The carding process
The EU Regulation to end illegal, unreported and unregulated (IUU) fishing requires that third countries (i.e. non-EU) which export fish to the EU or lend their flags to vessels that import into the EU meet strict standards for fisheries management. If these standards are not met, the countries may be ‘carded’, which means that they could ultimately face exclusion of their fish from the EU market.
Countries identified as having inadequate measures in place to ensure their catch is legal may be issued with a formal warning (yellow card). The EU then engages formal discussions with these countries on how to address their shortcomings. If they fail to do so, they risk being identified as ‘non-cooperating’ and having their seafood banned from export to the EU market (red card). On making required improvements, these countries can be delisted (green card).
The process of carding third countries that are failing to take action against IUU fishing is the most notable achievement of the EU IUU Regulation. It incentivises concrete improvements in fisheries management standards with direct benefits to the communities affected by IUU fishing. It also provides a framework for the EU to provide capacity-building and technical assistance to strengthen fisheries management and control in third countries.

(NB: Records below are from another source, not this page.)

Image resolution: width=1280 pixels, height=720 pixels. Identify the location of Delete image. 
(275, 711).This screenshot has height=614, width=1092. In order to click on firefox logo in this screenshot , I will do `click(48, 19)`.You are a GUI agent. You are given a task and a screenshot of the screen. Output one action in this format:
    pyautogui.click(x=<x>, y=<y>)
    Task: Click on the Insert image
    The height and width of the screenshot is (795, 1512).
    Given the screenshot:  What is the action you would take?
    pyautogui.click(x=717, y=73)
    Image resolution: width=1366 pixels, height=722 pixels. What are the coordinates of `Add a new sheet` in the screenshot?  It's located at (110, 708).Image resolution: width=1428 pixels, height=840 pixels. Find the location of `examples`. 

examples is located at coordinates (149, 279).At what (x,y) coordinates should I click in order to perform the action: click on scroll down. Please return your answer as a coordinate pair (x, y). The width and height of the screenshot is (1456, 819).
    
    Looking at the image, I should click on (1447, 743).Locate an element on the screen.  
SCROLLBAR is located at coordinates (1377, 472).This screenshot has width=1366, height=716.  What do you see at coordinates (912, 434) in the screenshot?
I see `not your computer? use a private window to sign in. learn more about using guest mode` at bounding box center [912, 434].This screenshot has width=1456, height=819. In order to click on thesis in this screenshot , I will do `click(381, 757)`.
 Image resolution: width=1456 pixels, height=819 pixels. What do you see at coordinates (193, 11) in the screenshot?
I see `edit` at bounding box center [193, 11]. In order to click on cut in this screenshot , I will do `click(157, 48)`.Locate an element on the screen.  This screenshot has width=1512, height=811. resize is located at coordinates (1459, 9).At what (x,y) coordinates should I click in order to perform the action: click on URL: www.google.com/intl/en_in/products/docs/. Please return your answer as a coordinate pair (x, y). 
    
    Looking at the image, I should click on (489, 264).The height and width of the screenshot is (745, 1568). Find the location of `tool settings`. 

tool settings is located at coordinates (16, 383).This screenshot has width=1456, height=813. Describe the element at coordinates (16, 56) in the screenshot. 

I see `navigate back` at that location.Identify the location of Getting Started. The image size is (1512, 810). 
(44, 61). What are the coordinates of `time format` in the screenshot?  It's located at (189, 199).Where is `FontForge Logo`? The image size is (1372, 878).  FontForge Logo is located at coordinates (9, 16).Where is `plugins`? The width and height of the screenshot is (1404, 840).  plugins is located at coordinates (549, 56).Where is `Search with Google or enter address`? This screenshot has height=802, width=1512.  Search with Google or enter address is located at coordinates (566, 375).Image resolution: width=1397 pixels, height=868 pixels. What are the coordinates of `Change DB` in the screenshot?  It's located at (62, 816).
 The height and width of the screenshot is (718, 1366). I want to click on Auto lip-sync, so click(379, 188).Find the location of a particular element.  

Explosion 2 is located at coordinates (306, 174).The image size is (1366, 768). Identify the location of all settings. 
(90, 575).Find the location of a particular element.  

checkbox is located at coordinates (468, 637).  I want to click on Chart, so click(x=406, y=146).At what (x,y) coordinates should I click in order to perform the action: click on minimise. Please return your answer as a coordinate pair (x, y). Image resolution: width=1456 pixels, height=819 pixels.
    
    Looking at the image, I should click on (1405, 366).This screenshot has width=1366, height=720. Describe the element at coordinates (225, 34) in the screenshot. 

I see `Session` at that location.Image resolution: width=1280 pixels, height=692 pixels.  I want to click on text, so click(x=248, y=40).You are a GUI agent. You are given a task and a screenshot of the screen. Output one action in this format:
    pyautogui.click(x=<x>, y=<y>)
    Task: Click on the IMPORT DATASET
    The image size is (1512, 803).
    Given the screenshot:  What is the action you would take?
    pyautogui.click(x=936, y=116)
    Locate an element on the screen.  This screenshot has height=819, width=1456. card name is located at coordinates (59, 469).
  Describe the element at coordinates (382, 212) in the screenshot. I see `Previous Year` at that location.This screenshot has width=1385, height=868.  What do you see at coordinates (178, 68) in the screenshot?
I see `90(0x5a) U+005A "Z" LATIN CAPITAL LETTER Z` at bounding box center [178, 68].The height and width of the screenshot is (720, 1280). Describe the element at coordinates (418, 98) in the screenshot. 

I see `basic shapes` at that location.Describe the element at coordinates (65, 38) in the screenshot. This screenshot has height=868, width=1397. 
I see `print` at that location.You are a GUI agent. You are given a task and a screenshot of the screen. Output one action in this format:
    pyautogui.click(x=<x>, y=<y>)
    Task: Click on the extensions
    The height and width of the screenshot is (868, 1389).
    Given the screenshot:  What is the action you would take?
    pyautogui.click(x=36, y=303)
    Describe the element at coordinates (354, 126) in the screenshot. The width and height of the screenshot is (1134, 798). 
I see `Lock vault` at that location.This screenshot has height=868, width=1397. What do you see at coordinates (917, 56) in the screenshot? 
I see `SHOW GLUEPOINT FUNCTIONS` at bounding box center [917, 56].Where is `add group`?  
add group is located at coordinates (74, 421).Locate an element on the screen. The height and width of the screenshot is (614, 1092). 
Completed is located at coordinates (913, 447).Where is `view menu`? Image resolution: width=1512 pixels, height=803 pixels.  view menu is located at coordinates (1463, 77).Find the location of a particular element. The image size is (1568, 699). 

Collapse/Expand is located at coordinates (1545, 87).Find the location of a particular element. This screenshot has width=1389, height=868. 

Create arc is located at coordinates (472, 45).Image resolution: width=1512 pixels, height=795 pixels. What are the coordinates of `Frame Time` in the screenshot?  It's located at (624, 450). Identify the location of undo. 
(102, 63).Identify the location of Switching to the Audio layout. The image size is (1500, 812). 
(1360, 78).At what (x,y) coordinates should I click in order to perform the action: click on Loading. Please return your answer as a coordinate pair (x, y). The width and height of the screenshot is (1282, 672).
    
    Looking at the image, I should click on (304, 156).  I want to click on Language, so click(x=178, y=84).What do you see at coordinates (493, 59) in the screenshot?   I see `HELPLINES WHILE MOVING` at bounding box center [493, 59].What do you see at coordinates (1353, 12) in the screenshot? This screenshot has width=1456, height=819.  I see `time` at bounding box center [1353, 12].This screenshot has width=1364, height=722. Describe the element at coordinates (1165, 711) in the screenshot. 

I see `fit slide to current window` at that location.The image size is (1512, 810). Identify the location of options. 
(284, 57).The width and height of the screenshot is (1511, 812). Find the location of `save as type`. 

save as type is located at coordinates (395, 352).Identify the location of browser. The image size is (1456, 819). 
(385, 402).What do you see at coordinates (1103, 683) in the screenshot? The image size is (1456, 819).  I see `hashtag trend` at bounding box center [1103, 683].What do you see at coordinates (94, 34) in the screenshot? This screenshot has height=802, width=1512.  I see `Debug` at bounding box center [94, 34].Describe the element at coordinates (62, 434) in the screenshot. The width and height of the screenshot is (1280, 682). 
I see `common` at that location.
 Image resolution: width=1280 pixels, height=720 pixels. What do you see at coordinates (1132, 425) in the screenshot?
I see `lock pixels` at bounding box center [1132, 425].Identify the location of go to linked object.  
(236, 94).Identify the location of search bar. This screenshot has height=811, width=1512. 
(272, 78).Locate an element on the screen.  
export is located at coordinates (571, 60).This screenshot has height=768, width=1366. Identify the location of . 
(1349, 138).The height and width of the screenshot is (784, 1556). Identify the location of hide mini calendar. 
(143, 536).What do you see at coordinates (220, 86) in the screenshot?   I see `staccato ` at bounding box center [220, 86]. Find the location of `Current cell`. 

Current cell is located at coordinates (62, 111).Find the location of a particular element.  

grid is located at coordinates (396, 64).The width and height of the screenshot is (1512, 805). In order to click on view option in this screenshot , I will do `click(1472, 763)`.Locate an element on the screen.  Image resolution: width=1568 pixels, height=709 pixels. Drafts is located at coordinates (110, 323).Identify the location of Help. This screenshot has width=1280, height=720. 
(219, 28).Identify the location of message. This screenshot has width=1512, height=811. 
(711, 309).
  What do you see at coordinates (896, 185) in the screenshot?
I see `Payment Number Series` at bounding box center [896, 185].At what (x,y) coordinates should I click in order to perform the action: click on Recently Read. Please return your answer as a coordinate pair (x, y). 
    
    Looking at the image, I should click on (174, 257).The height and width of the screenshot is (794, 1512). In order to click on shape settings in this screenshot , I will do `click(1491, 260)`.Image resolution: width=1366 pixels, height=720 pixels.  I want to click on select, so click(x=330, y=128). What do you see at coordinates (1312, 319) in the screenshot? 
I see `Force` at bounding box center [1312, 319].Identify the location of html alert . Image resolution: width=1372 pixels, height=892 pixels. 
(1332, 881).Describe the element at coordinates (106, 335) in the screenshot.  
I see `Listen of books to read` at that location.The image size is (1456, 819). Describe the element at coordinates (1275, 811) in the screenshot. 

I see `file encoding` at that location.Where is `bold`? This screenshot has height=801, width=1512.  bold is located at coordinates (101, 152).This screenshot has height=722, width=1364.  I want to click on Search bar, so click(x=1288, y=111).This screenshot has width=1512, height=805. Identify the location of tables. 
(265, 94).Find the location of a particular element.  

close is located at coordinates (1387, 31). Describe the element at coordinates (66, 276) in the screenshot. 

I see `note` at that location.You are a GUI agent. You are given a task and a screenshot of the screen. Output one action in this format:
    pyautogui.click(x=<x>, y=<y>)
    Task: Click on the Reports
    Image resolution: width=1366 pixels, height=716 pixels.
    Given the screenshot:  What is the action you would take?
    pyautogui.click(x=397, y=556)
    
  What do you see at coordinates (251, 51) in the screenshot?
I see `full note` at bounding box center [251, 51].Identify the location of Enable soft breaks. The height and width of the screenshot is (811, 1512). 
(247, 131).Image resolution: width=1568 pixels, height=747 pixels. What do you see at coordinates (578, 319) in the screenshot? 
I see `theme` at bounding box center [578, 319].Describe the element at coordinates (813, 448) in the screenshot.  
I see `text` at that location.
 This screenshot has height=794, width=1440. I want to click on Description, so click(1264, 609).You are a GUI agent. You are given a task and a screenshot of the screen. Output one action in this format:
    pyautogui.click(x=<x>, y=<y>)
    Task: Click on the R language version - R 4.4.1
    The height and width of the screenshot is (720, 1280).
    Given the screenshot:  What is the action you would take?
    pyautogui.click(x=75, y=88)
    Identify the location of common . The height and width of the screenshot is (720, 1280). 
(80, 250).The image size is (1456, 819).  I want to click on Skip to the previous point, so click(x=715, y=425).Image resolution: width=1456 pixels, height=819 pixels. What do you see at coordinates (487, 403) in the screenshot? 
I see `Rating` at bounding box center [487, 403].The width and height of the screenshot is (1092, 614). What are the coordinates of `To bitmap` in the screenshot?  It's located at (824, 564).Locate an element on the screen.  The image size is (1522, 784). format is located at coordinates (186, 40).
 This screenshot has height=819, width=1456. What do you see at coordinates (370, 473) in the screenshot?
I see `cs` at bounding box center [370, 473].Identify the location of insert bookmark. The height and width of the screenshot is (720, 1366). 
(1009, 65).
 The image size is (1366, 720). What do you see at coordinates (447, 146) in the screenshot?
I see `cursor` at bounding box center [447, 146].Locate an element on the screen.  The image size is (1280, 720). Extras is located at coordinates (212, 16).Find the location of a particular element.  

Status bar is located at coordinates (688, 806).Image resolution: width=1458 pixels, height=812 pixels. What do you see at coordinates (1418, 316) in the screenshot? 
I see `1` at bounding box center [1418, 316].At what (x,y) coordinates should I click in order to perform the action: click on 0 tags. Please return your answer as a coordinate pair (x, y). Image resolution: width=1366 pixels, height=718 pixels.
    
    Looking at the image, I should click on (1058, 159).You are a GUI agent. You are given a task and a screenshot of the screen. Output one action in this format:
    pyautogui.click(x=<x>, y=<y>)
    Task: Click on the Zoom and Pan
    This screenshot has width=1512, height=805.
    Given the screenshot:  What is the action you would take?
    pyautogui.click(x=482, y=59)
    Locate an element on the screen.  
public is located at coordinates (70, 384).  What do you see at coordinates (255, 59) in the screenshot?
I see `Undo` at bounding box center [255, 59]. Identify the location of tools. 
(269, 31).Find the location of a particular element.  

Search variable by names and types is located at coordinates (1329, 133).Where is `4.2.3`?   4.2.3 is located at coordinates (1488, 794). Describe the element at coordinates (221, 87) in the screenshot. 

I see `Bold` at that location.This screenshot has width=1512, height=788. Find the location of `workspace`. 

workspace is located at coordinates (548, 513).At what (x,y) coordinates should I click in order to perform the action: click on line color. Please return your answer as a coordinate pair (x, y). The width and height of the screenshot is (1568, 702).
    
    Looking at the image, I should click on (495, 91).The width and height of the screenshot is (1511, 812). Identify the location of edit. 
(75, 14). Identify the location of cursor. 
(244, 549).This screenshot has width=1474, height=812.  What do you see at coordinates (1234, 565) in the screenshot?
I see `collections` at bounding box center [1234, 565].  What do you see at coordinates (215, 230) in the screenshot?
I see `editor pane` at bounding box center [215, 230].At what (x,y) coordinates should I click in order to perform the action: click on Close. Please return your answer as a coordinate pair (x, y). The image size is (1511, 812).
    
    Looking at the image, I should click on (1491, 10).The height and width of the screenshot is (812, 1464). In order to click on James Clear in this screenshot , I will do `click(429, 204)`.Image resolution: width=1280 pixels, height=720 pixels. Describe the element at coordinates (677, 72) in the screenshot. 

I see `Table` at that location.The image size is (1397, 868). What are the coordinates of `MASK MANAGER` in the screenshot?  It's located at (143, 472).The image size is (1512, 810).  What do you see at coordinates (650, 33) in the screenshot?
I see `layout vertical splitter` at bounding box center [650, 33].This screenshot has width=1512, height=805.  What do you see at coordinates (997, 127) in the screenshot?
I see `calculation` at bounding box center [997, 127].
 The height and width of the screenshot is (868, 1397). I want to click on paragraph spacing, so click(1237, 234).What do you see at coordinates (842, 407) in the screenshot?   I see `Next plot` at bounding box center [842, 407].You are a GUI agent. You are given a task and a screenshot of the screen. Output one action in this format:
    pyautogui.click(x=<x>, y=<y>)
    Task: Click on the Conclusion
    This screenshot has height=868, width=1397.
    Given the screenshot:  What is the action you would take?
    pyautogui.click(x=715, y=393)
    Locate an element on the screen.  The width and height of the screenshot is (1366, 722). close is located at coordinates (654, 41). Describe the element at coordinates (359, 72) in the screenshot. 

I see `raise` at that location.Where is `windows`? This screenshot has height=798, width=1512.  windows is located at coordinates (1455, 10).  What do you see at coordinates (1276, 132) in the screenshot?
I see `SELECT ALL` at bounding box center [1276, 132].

Outcomes and further improvements
As of August 2021, the EU has engaged with over 60 third countries seeking improvements in measures to combat IUU fishing, with the majority undertaking key reforms recommended by the EU with no need for warnings. 27 countries received yellow cards to improve their fisheries management; for some, these formal warnings were issued multiple times. Of these, 14 undertook reforms and have been delisted. 6 countries have been identified as ‘non-cooperating’ and issued with red cards, which means a trade ban on their seafood products entering the EU. 4 of these countries – Cambodia, Comoros, Saint Vincent and the Grenadines – remain red-carded to date.
The EU IUU fishing Coalition recommends that the EU maintains its cooperative dialogue with third countries, ensuring continued improvement to fisheries management and control systems worldwide, including the ratification of the FAO Port State Measures Agreement and the wider use of International Maritime Organization numbers on vessels.